Records to use:
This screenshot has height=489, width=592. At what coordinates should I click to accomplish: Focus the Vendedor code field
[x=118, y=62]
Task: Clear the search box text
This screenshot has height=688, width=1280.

--

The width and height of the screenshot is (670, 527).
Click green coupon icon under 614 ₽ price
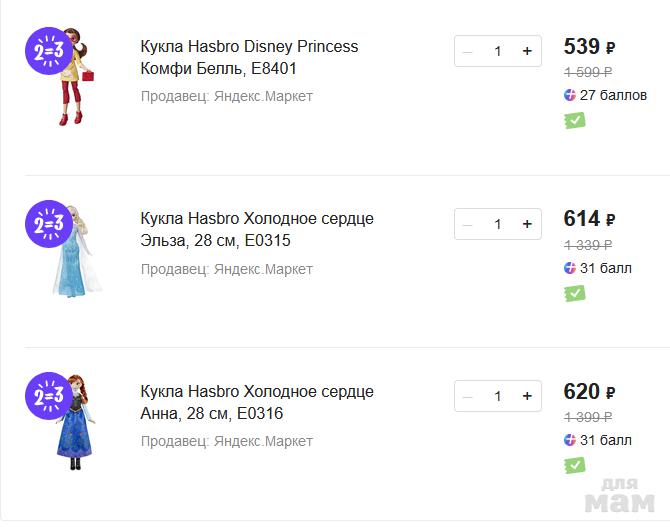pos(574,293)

---

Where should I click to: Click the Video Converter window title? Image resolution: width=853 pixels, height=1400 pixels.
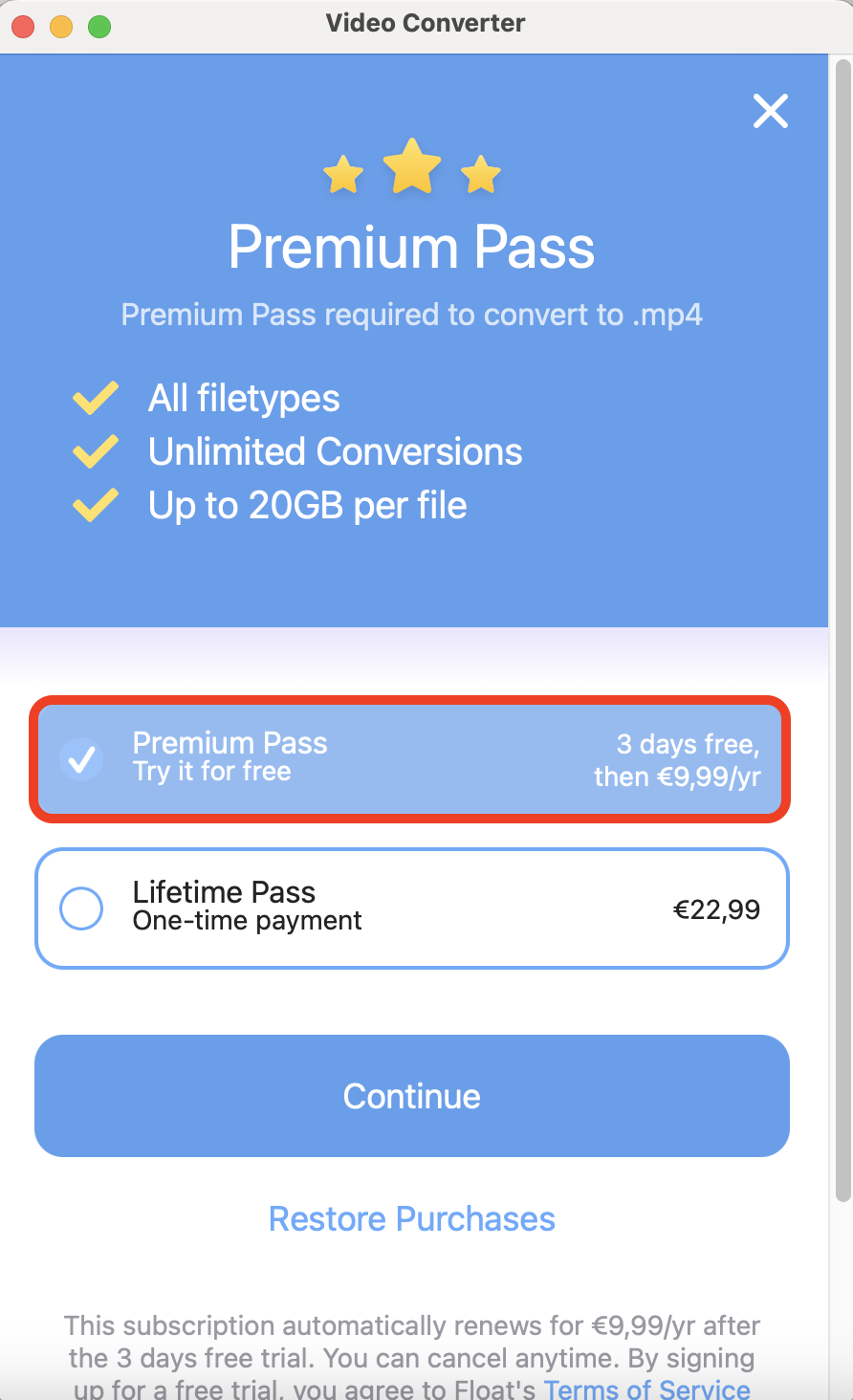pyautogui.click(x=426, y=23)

Goal of the exercise: Repeat exactly the lines above from the one with "This screenshot has height=489, width=592." up to and including the one with "This screenshot has height=688, width=1280.". No other line belongs in the reply.

Answer for the task:
This screenshot has height=489, width=592. At what coordinates should I click to accomplish: Focus the Vendedor code field
[x=118, y=62]
Task: Clear the search box text
This screenshot has height=688, width=1280.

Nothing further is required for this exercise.